1. Gavolt says:

    Could you explain this sentence further:

    “Not only this, but because McDonald does not pay its workers for all their labour, they receive back more money than they pay out.”

    Also, is it M.C…P…C+.M+, or is it M.C…P…M+.C+? The text makes it seem like C+, cash, is the outcome of the process.


  2. Thank you for pointing out the error in the first paragraph of page 2 where I used C to describe money and M to describe the commodity in one line. Let me use this reply to correct it. The correct formulation is M.C….P…C.M where C stands for commodity and M for money.

    To answer your question, Marx had to explain where surplus money and therefore profit came from. Before and after him the common explanation is that profit results from overpayment, or what is the same thing unequal exchange because the buyer pays for the commodity at a price above its value. Marx had to show that profits emerged without their being unequal exchange, something that Smith and Ricardo could not explain. What Marx showed was that workers do not sell their labour but their labour power and that labour power like any other commodity has a value, that is the cost of reproducing the worker fit for work. What is unique about labour power is its capacity to produce more labour than the labour needed to reproduce it. In simple language the working day is divided into two: the paid part and the unpaid part. During the paid part workers produce the value needed to reimburse the capitalist employer for their wage and in the second part they produce value which unpaid forms the profit of their employer. In the case of unproductive workers the working day is still divided into two. The first part is paid out of tax but the worker does not reimburse his or her employer for the wage because their product is never sold. Assuming the wage corresponds to the value of labour power, this wage is a complete loss and is seen as loss because the employers are not reimbursed for the tax used up paying this wage.
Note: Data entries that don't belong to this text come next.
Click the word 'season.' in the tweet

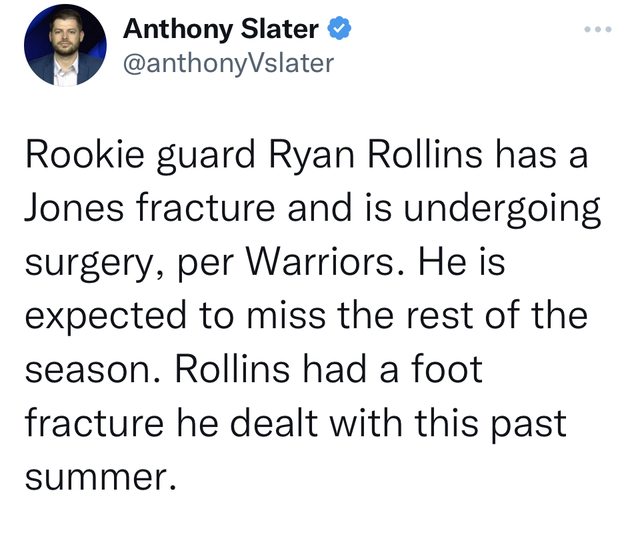click(93, 370)
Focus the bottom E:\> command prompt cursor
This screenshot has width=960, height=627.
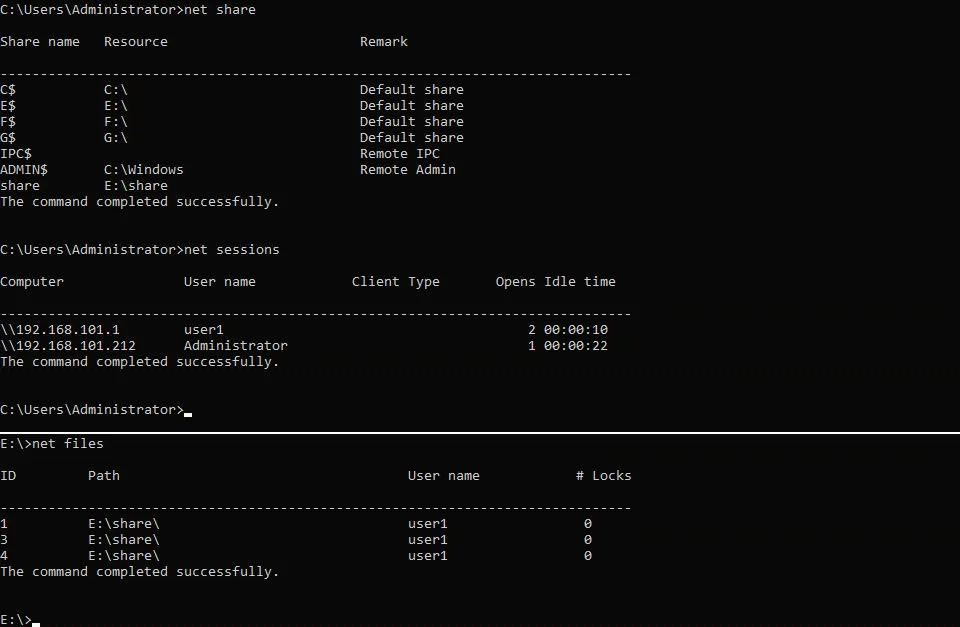[36, 620]
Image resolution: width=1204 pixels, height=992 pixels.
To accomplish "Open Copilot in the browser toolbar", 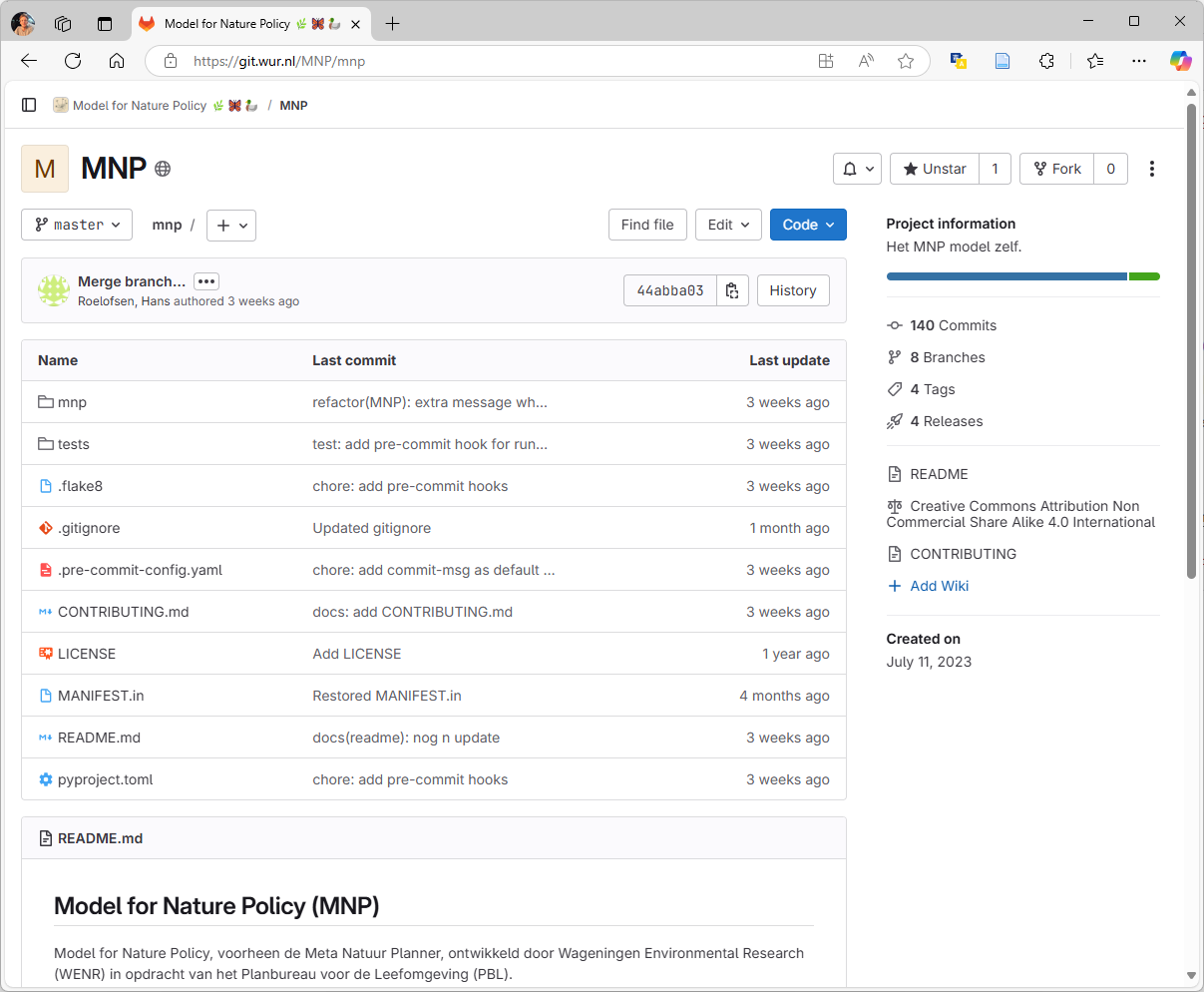I will point(1181,60).
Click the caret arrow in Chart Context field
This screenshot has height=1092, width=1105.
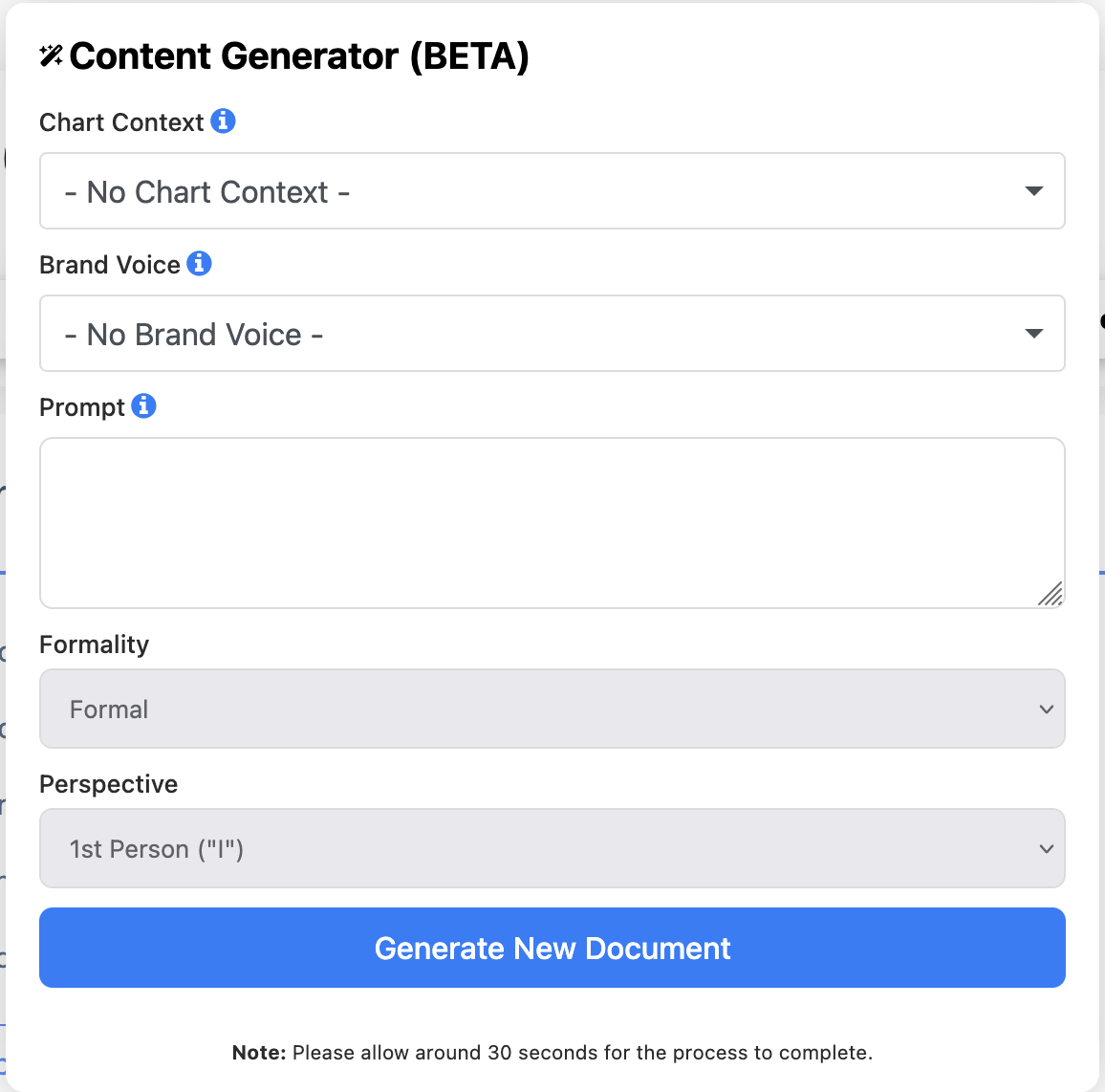click(1034, 191)
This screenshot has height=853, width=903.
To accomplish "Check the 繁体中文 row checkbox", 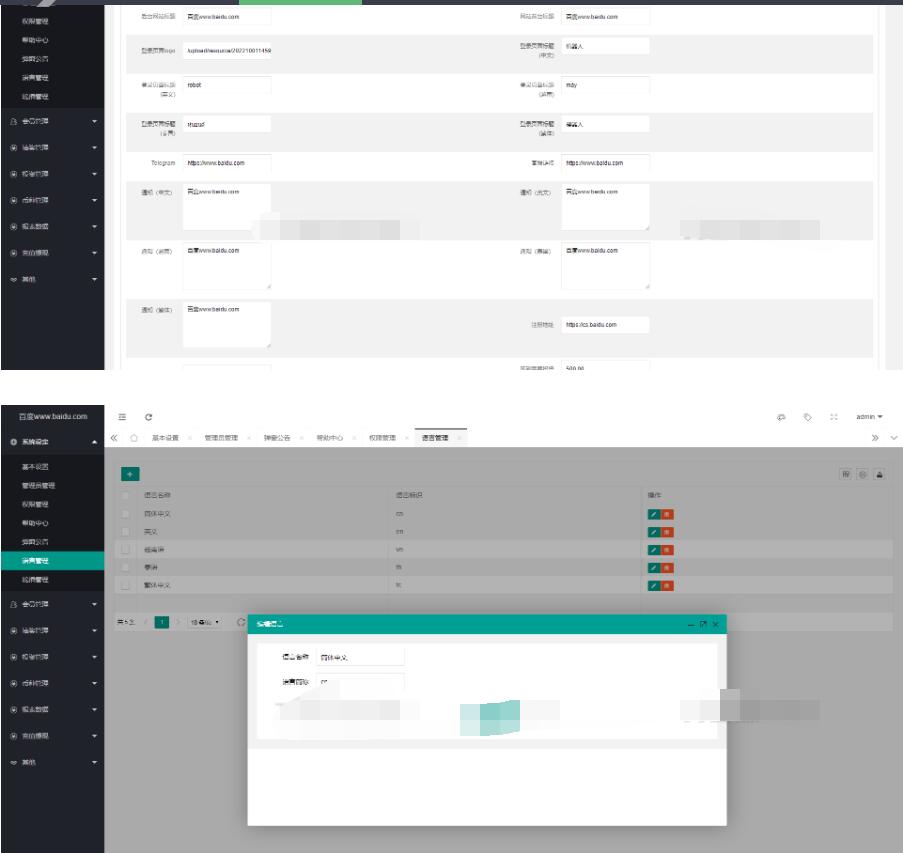I will [125, 584].
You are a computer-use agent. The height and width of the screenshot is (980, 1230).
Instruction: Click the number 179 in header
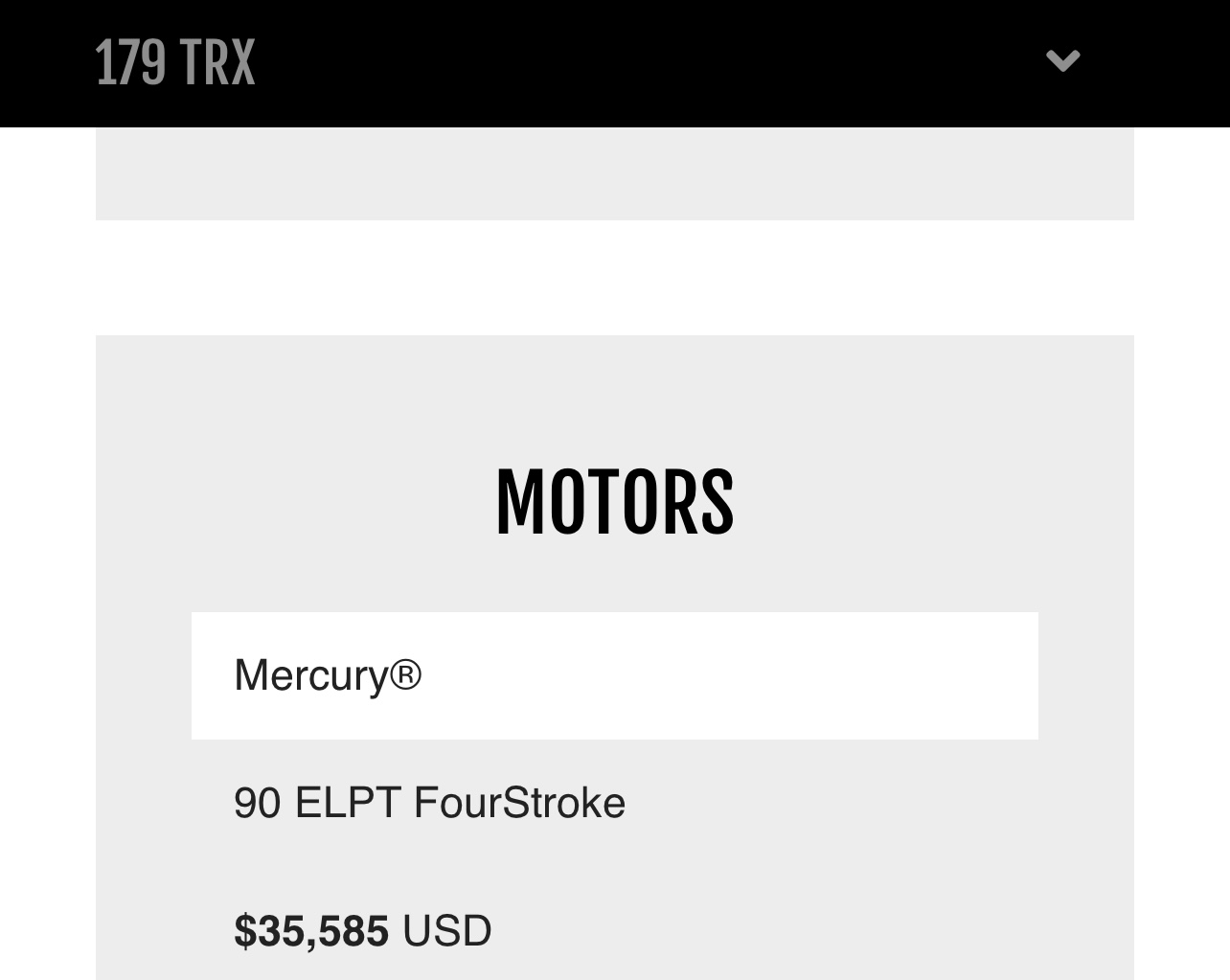click(130, 63)
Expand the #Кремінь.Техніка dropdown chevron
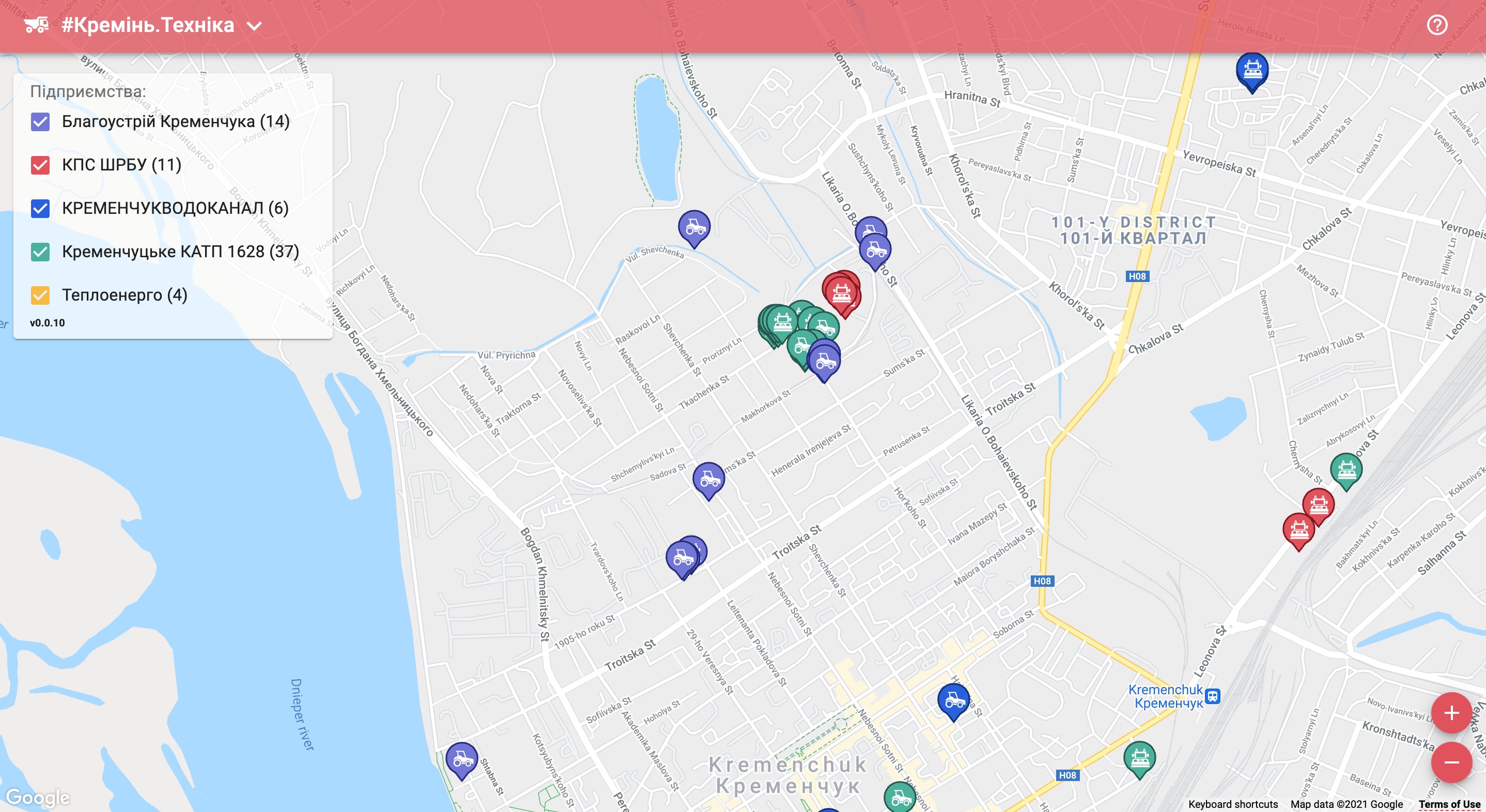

It also true that the tax that pays the wage of unproductive workers only covers necessary labour and not surplus labour. Because this surplus labour is never paid, it means the tax cost of providing this service is lower than would be the case if the labour of the worker was sold because surplus labour would now have to be paid for which means a price higher than the tax used to pay for the service before. So while individual capitalists would benefit from turning this service into a commodity, wages would have to go up in general so that workers could afford these services which are now priced, instead of being paid out of tax.